Web Exclusives: More


June 6, 2001:
Radio revolution
Through Alex Sanford '81's three-year-old site, www.Live365.com, listeners can hear radio from around the world 

Also: Read Feb. 24, 1999 Life of a Launch by Alex Sanford '81

By Rob MacKay '89

The revolution will not be televised. It will, however, be streamlined on Internet radio, thanks to Alex Sanford '81.

This Kansas native is founder, president, and CEO of Live365, an Internet network consisting of more than 30,000 radio stations from more than 150 countries. With World Wide Web wizardry, Sanford provides the tools and bandwidth for clients to reach listeners anywhere on the planet by broadcasting via his site, www.Live365.com.

Based in Foster City, California, Live365's client list is as diverse as the inhabitants of the globe. There are professional and amateur deejays,English- and non-English speakers and sites dedicated to everything from Brazilian Samba to heavy-metal rock 'n' roll to pure corporate propaganda. Noel Diotte's Coverunner Radio, for example, consists of "sailing music and appropriate talk" from her 34-foot yacht somewhere in the waters off southern California. The Canadian Arm Wrestling Association has a site,too, as does Penguin Radio.
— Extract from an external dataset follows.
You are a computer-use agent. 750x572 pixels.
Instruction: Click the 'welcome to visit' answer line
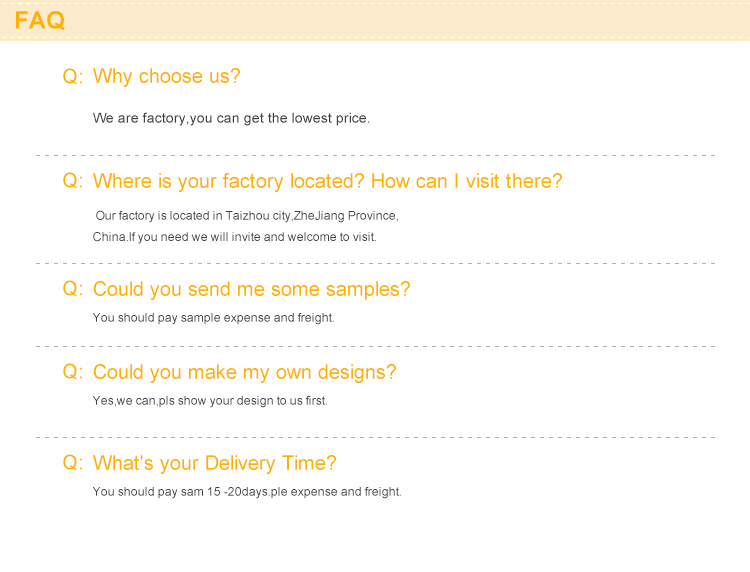(234, 237)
"Lots of people, like high school sports teams, religious groups and political clubs, have audio content that they want to share, but no way of getting it out there without tremendous expense," says Sanford, a philosophy major at Princeton whose thesis was on the necessity of naming."We offer the opportunity to create your own radio station site for an infinite number of listeners for a low fee." (The stations can be listened to for free by anybody with access to the Internet.)

Another advantage of Live365 is that the spoken word can be saved for eternity. "Let's say you really like a speech given by U.N. General Secretary Kofi Annan in 1998. Well, you can archive the liveness of the event and put it out there forever," says Sanford, a former international lawyer who worked in various Asian countries before following his entrepreneurial urge. "It's really good for instructional tapes, on-demand audio, training, or to promote your business."
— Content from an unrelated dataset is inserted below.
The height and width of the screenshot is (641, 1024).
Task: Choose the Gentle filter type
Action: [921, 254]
Live365 probably has the world's largest directory of streaming media,which is similar to broadcasting, but over the Internet instead of over the airwaves. Its advantage is that it's multi-directional. The listeners -Sanford estimates that his site gets about one million unique visits per month - can respond and interact with the producers.

"This is democracy at its best," he claims. "You have a direct relationship with listeners, and you can be heard without needing a license or radio tower. Imagine, you can send information on human rights abuses to countries that don't have freedom of speech."

In business for about two years, traditional forms of media are finally catching up. Yahoo nominated Live365 as "Best Music Site" in 2000. It also won "Best of the Web" awards for 2001 in multimedia and streaming audio from Forbes and the San Francisco Chronicle. PC World Magazine recently recognized the start up as offering the "Best Free Stuff Online."

Now Sanford is studying wireless opportunities and looking at new ways to sell advertising, improve service, and get the word out. Nevertheless, what the future holds seems to be truly up in the air right now. "Internet radio is here to stay, and we're on the cutting edge of it," he says. "But remember, this is sort of like a pot luck buffet. Eaters can choose anything they want, but the members are making the food, not us."